Une notion strictement encadrée
Le règlement EC 261/2004 permet à une compagnie de ne pas verser l'indemnité si la perturbation est due à des circonstances exceptionnelles qu'elle ne pouvait éviter même en prenant toutes les mesures raisonnables. La Cour de justice de l'Union européenne interprète cette exception de manière restrictive : tout ce qui relève de l'activité normale d'un transporteur n'en fait pas partie.
Ce qui exonère réellement la compagnie
- La météo dangereuse (tempête, neige, brouillard) qui empêche réellement le vol.
- La grève des contrôleurs aériens ou d'un tiers extérieur à la compagnie.
- L'instabilité politique ou un risque de sécurité.
- Une consigne des autorités (fermeture d'espace aérien, par exemple).

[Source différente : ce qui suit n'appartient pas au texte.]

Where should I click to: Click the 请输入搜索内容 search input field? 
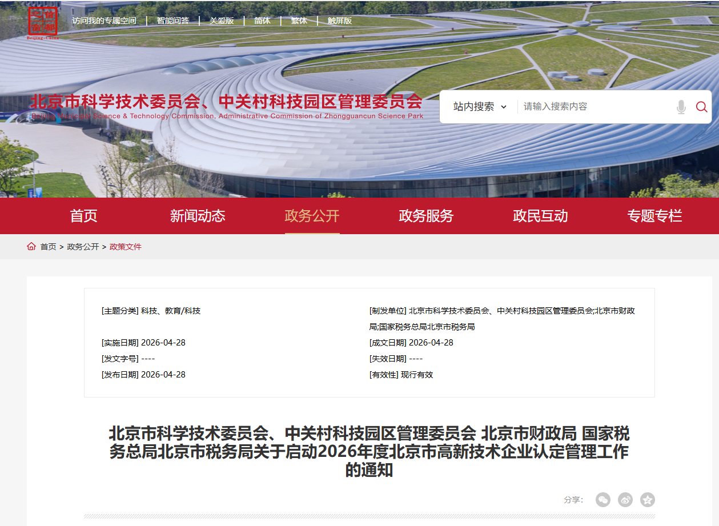tap(594, 107)
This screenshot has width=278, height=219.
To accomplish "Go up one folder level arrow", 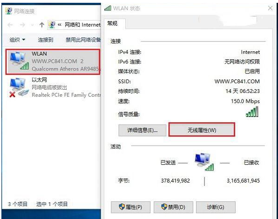I will point(41,25).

Dans ces cas, l'indemnité forfaitaire n'est pas due — mais la prise en charge (repas, hébergement) et le remboursement ou réacheminement restent obligatoires.
Ce qui NE l'exonère PAS
- Une panne technique de l'avion : l'entretien fait partie de l'activité normale du transporteur.
- Un problème d'équipage (retard, absence, temps de service dépassé).
- Un retard en cascade dû à un vol précédent de la compagnie.
- Une grève interne du personnel de la compagnie.